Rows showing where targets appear
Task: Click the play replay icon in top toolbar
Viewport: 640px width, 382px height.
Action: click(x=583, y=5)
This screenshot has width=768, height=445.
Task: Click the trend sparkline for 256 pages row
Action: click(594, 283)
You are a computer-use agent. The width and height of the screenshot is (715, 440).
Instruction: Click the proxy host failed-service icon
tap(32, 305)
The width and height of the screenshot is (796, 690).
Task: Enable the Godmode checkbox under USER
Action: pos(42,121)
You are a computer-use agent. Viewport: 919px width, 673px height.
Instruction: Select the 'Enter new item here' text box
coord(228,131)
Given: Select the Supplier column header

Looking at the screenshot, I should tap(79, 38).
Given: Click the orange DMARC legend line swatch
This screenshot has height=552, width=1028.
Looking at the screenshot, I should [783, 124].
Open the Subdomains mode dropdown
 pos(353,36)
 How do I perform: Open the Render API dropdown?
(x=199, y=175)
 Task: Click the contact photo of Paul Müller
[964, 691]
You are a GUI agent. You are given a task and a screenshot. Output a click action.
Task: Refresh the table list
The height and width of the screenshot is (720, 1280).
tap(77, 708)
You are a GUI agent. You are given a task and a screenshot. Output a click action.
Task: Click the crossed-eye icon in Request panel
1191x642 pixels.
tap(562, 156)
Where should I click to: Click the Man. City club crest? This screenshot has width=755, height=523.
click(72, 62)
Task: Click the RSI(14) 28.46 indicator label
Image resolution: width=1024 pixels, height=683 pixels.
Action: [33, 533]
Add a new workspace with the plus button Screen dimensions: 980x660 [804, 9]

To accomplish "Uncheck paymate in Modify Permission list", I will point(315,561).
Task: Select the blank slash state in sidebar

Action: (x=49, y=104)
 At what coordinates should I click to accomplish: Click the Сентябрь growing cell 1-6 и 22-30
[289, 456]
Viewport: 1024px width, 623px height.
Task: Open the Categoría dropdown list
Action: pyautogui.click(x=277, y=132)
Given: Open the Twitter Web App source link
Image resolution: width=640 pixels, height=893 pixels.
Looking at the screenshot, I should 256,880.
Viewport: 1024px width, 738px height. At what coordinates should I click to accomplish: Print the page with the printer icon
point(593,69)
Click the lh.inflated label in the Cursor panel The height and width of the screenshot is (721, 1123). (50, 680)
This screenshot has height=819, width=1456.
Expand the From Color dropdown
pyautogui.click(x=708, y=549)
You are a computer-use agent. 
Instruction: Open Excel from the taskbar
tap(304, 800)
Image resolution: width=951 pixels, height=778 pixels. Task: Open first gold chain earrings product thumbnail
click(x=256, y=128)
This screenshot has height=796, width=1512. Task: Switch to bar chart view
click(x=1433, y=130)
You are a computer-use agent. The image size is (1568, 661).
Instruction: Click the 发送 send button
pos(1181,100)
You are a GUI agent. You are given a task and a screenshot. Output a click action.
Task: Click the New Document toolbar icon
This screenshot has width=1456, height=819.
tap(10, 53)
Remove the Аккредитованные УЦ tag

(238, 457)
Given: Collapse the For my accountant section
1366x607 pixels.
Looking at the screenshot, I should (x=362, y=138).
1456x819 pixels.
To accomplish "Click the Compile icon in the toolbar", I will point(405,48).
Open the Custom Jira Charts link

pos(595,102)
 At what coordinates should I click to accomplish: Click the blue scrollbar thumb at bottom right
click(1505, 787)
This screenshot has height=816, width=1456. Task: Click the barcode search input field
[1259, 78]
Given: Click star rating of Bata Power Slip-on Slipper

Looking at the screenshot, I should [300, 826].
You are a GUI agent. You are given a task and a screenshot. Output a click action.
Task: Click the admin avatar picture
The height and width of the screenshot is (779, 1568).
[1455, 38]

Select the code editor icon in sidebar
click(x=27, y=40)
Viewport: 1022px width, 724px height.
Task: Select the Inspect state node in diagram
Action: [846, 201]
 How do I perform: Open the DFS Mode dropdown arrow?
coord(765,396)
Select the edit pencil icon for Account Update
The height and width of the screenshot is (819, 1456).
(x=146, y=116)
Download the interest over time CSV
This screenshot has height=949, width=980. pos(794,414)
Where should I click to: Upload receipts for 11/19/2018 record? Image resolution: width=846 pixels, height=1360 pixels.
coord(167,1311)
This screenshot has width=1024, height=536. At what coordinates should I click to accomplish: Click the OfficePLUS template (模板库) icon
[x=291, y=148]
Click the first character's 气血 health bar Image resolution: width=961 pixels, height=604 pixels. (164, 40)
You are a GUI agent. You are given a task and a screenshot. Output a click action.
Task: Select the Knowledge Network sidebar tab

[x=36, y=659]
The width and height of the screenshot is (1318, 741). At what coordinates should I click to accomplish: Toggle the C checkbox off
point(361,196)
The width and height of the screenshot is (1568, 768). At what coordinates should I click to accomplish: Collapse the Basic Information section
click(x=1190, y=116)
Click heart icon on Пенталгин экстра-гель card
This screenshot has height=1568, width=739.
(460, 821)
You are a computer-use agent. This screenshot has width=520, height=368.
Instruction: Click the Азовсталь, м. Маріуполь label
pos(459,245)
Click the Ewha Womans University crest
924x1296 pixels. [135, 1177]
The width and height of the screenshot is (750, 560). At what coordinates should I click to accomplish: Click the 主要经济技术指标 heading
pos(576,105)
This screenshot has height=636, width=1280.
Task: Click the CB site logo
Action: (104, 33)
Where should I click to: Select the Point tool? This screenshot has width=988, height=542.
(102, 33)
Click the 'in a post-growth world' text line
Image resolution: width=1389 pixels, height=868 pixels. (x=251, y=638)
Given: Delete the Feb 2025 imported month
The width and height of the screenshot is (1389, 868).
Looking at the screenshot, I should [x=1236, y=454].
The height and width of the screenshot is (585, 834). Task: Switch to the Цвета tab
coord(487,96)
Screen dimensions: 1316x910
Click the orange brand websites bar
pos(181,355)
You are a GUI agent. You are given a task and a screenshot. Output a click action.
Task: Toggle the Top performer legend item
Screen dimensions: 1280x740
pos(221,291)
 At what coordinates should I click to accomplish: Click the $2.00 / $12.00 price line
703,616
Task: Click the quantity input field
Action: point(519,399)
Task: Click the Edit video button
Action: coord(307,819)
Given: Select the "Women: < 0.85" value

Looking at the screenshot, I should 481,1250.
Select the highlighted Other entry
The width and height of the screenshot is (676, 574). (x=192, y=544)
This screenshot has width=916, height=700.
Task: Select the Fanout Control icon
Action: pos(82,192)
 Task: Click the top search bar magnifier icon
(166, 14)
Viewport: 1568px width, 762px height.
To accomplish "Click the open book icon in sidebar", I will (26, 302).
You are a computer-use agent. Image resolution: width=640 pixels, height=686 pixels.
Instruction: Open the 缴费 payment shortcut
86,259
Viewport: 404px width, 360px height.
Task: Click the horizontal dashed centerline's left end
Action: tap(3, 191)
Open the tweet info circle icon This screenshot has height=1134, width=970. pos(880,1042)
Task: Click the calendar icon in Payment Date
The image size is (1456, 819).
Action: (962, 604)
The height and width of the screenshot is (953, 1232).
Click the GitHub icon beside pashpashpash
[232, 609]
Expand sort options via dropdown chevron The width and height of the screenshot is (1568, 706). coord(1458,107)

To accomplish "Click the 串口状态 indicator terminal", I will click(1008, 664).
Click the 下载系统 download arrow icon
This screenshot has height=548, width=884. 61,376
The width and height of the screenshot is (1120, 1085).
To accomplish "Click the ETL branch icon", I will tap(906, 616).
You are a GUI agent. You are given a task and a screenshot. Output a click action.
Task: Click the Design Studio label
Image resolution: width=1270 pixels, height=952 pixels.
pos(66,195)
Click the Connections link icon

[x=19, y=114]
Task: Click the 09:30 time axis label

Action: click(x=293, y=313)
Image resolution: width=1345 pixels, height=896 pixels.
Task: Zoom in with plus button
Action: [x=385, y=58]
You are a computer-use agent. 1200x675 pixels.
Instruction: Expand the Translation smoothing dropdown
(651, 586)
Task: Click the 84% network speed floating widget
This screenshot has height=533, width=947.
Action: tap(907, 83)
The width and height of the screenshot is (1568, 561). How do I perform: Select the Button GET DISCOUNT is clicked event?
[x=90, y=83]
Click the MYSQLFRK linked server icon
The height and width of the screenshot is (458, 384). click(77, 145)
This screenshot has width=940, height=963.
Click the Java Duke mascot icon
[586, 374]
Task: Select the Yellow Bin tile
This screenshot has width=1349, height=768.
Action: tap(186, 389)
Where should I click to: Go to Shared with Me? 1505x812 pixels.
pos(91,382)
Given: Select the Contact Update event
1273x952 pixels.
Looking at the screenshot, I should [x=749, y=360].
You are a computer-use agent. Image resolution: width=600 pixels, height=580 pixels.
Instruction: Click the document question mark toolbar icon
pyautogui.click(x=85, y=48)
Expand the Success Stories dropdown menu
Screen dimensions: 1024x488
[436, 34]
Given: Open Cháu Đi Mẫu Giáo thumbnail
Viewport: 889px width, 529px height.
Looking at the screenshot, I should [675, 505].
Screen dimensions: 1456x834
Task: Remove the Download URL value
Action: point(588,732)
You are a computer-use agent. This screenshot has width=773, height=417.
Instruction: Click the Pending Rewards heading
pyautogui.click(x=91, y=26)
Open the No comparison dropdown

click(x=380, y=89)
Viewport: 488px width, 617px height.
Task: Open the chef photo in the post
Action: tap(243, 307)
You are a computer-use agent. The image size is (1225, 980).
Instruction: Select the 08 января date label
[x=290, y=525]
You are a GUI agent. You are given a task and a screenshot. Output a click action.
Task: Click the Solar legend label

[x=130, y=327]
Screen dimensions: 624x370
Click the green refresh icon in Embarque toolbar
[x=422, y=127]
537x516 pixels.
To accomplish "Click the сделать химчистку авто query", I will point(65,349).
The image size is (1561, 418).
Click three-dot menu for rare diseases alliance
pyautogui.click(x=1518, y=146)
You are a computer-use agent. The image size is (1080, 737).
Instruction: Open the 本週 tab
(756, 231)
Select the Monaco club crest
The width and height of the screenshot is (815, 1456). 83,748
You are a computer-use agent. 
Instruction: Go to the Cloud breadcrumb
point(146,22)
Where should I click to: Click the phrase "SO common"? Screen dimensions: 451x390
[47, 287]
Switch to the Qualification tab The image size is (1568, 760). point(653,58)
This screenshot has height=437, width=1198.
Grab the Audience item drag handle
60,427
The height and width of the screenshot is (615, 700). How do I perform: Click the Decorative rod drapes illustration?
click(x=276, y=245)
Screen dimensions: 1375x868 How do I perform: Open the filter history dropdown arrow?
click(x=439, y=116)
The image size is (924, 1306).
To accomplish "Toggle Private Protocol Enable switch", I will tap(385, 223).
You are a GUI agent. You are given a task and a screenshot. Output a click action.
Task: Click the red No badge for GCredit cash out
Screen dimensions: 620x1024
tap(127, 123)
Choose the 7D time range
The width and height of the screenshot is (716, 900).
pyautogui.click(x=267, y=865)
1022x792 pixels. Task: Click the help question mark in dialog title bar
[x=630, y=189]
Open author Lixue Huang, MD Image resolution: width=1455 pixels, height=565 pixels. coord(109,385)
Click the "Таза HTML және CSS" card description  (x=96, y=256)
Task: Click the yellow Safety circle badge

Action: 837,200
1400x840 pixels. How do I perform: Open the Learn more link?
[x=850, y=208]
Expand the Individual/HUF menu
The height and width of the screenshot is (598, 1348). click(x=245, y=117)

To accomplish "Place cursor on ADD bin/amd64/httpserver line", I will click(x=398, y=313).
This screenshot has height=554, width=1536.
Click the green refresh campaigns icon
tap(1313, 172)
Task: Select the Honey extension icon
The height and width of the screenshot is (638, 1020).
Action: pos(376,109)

--- Requirements ---
From the start of the items up to and including the line with "Action: click(594, 283)", write the lines out again, substituting "menu bar" for "toolbar" and leaving everything else unchanged.

--- Output for this exercise ---
Task: Click the play replay icon in top menu bar
Viewport: 640px width, 382px height.
Action: click(x=583, y=5)
This screenshot has width=768, height=445.
Task: Click the trend sparkline for 256 pages row
Action: click(594, 283)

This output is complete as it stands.